Wednesday, October 8, 2014

Aliens and Halloween: Necessary Background

Before we get too far into aliens and what they mean to Halloween, we should start by establishing what an alien actually is.
What is an alien?
Alien derives, ultimately, from the Latin alienus and means that which belongs to something else.  It is that which is foreign to the being experiencing it.  It is strange.  It need not be hostile, but could be.  An alien, in this case an extra-terrestrial, is an organism that is not native to planet Earth.  Once upon a time the common human pop cultural idea of the alien was a "little green man", possibly from Mars, but since the 1980s the most common form of alien believed to exist by the largest portion of the Earth population is the Grey type, often associated with Roswell, New Mexico.  So pervasive is the Grey in human culture that analogs of it exist across popular media.  Even Star Wars has its version, the Duros, purported to be one of the first, if not the actual first, space-faring species.
The Duros equivalent of Neil Armstrong, this guy was the first of his kind to step on every known planet in the galaxy.
In a larger sense aliens are many things, often monsters, as was common in the cinema during the heyday of the drive-in.  They make good monsters, aliens, for they can be highly intelligent threats or blood simple beasts as the plot requires.  The key to most aliens is that they must look non-human, although as our Duros friend there shows, they can have anthropoid body plans and still be alien.
The aptly, if transparently, named Starro!
Starfish aliens are truly alien in form and mindset (see link).  You have aliens that look just like humans but are actually aliens (as in not from Earth, not Earth humans) like Klaatu from The Day the Earth Stood Still.  You have aliens that look very much like humans but for a few key features, like Vulcans and even to an extent Klingons.  These types may even be able to interbreed with humans and produce viable offspring (which is all about that starseed logic of intelligent life being seeded onto planets throughout the cosmos).  Then you have aliens that are basically anthropoids but don't have human features.  You find these sorts of aliens all in Mos Eisley cantina and Jabba's palace in Star Wars.  Indeed Star Wars is full of aliens, like Bossk.
Roddenberry estate, I am prepared to testify as a witness if need be.
Bossk is a Trandoshan and a bounty hunter and not at all related to the Gorn species from Star Trek.  In fact Trandoshan is a Lucasian word that means "immune to lawsuit".  Just a little factoid from the Celtic Pumpkin.
Helpful Alien Recognition Chart

Essentially aliens come in all varieties such as the xenomorph from the film Alien or the lovable ambulatory turd from E.T.  Despite this wide variety the most common alien costumes on the market seem to be of the Roswell Grey type and seem to involve wearing robes.  Space robes, really; but we'll explore that soon enough.

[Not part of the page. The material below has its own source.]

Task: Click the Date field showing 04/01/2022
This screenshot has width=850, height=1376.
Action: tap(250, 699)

Until then keep the atomic battery in your pumpkinbots charged.


  1. Good work on the Duros. Most Star Wars fans do not know that factoid about them being the first space faring species. Of course, that isn't GL lore and could changed at anytime.

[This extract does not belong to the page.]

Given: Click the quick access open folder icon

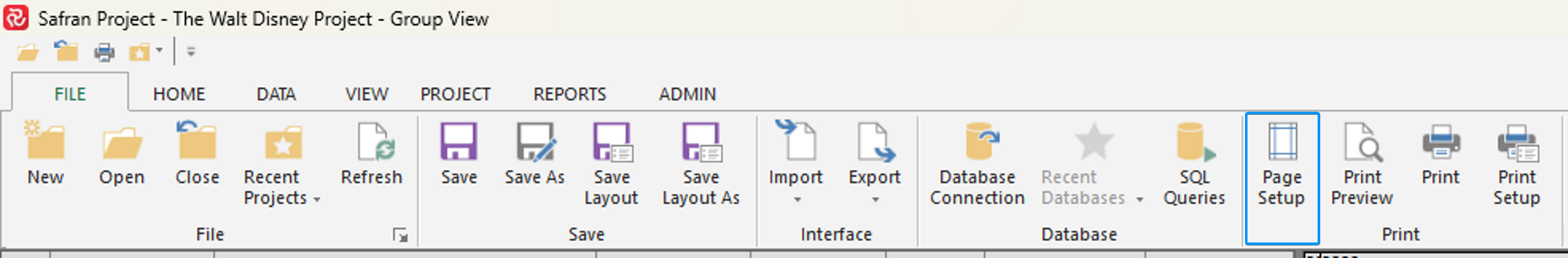Looking at the screenshot, I should click(x=28, y=51).
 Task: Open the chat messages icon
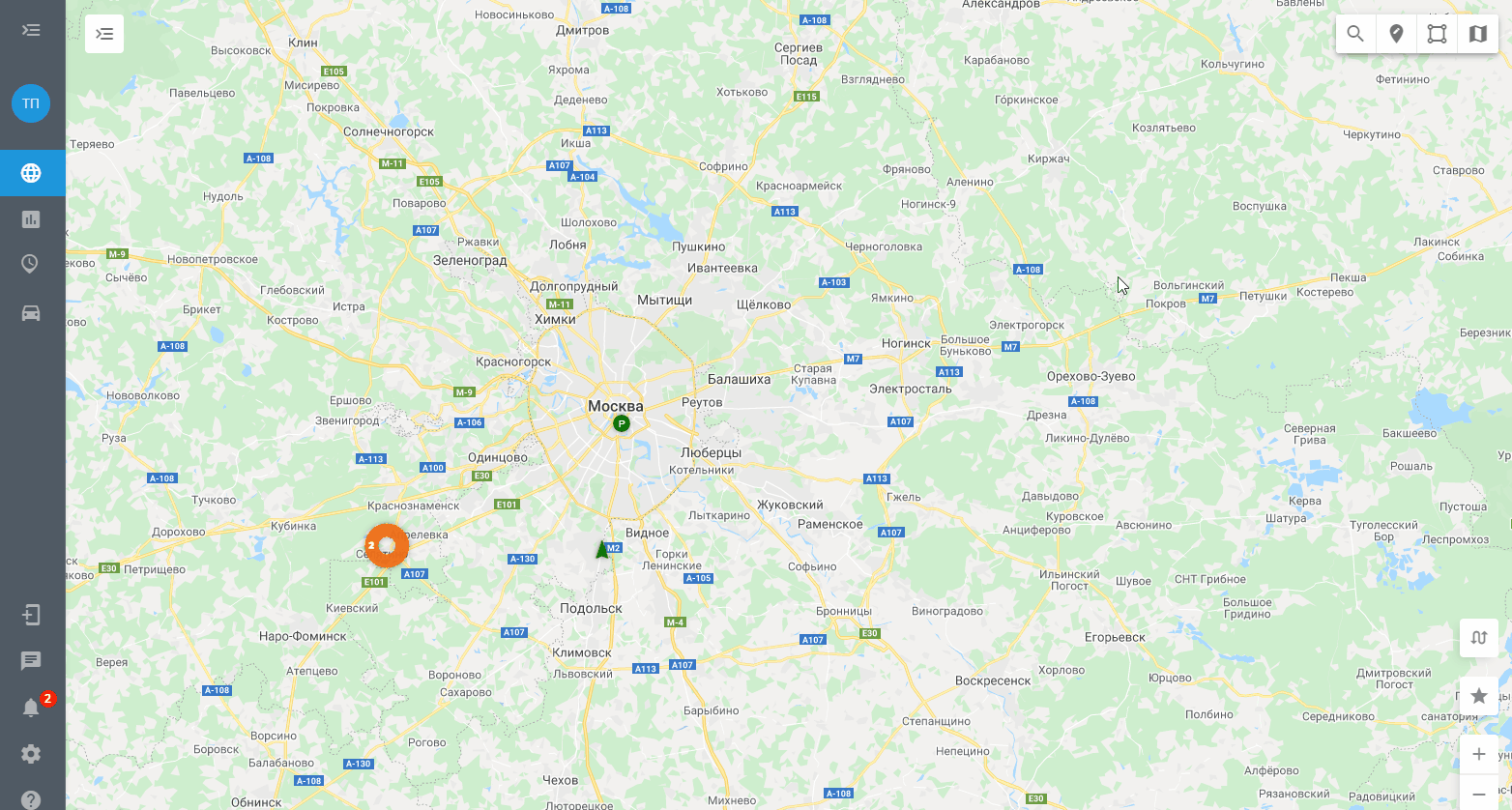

    1. I think you know my feelings on GL lore versus the community of believers we call the EU. I have grown so tired of what is and is not canon, and yet I am as guilty of it as anyone else.
      I chose not to delve into the genetic relationship between the Duros and Nemoidians, all Vulcan-Romulan style, because I loathe the Nemoidians and their pathetically transparent prequel role as a straw man race of space capitalists created by a disingenuous fuck that has made his billions schilling toys for decades and then sold out to a mouse.